▶ _Extracted records_
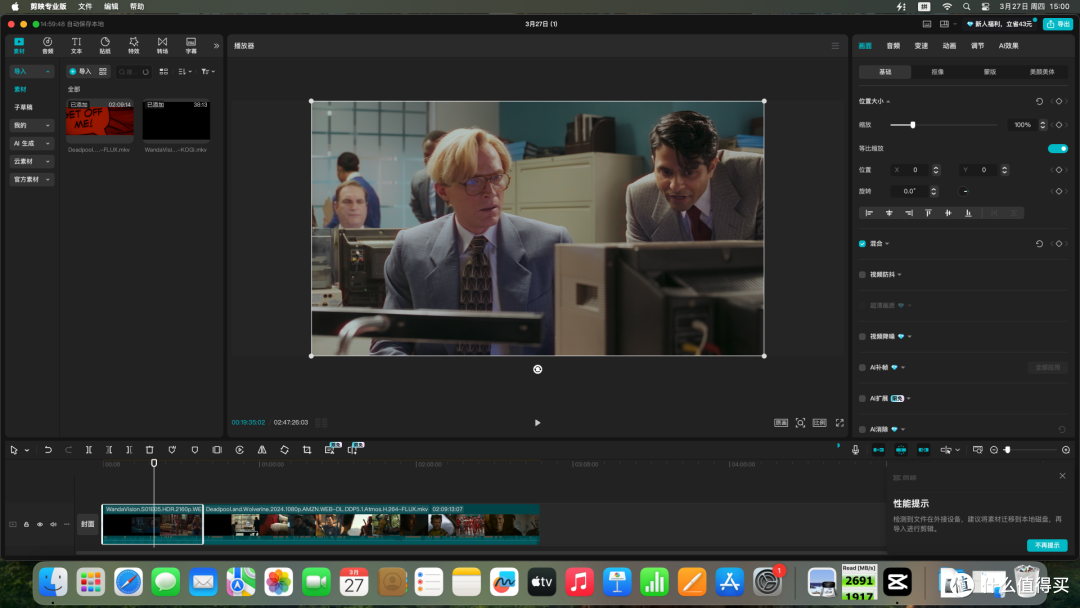Image resolution: width=1080 pixels, height=608 pixels.
Task: Enable the 视频防抖 stabilization checkbox
Action: (x=862, y=275)

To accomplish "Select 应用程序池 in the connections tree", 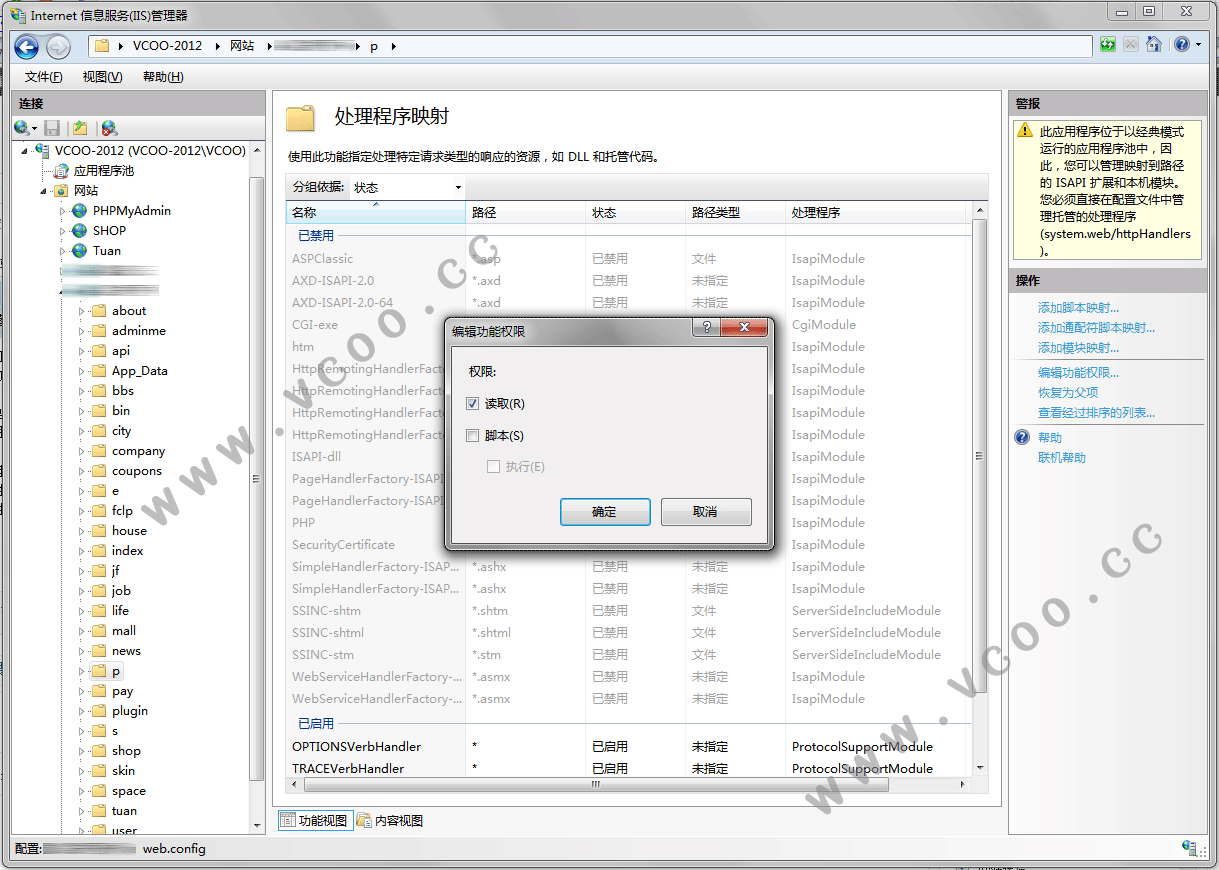I will pyautogui.click(x=103, y=171).
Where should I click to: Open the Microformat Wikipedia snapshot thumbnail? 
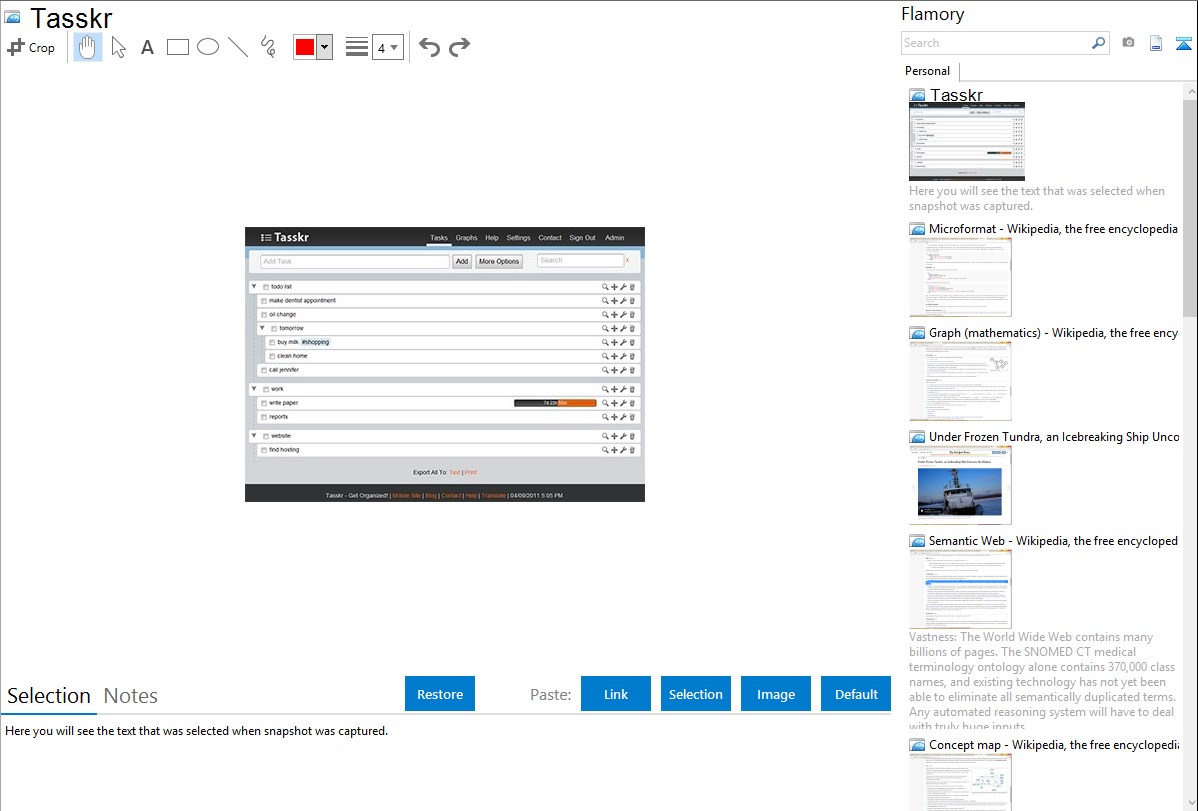click(960, 277)
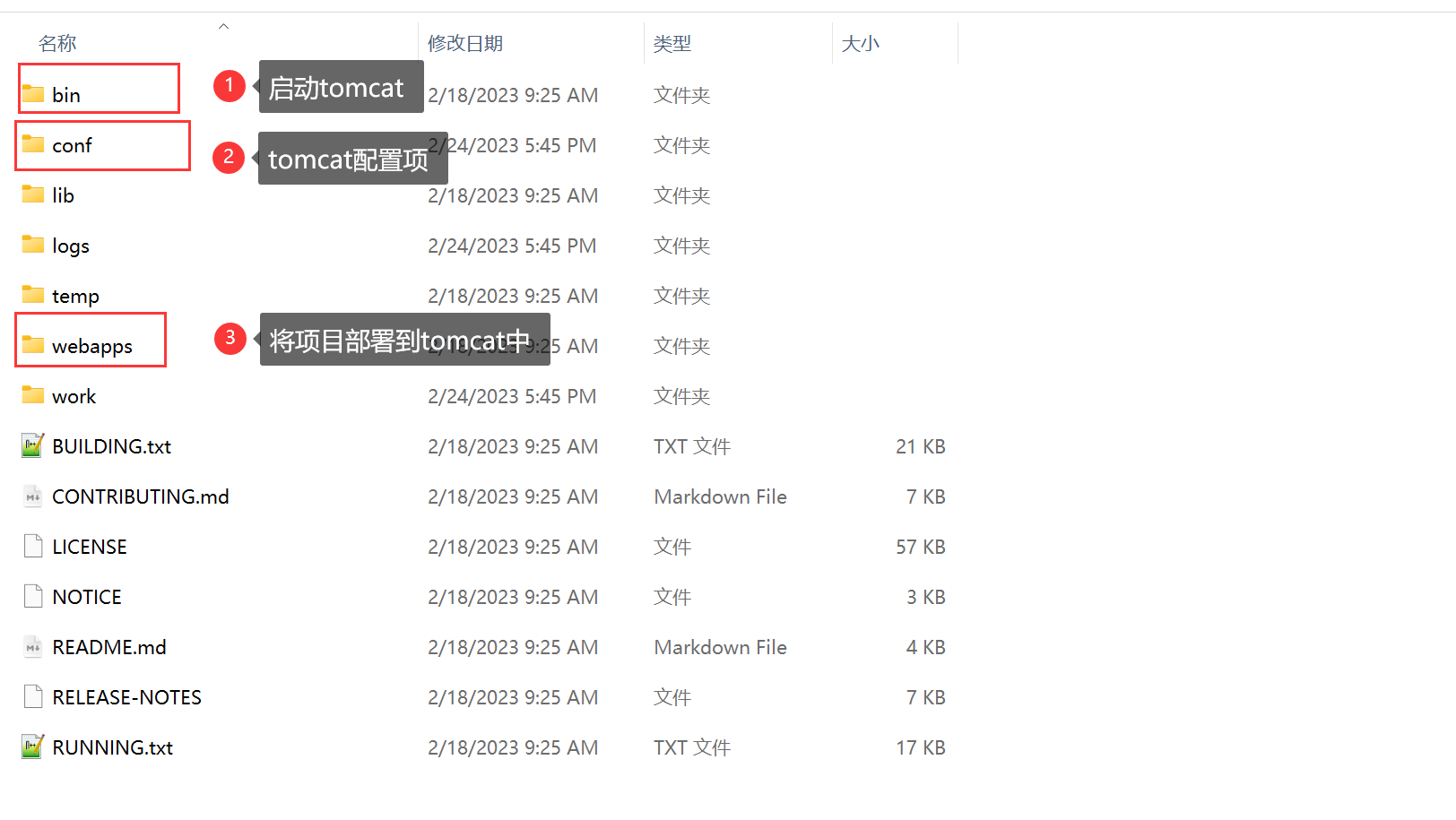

▶ _Your objective_
Would you transcribe, exactly and only, the lines from the one that contains "Where should I" through the last line of the data above, without any pictures?

▶ _The answer_
Where should I click to: Open the Microformat Wikipedia snapshot thumbnail? 
click(960, 277)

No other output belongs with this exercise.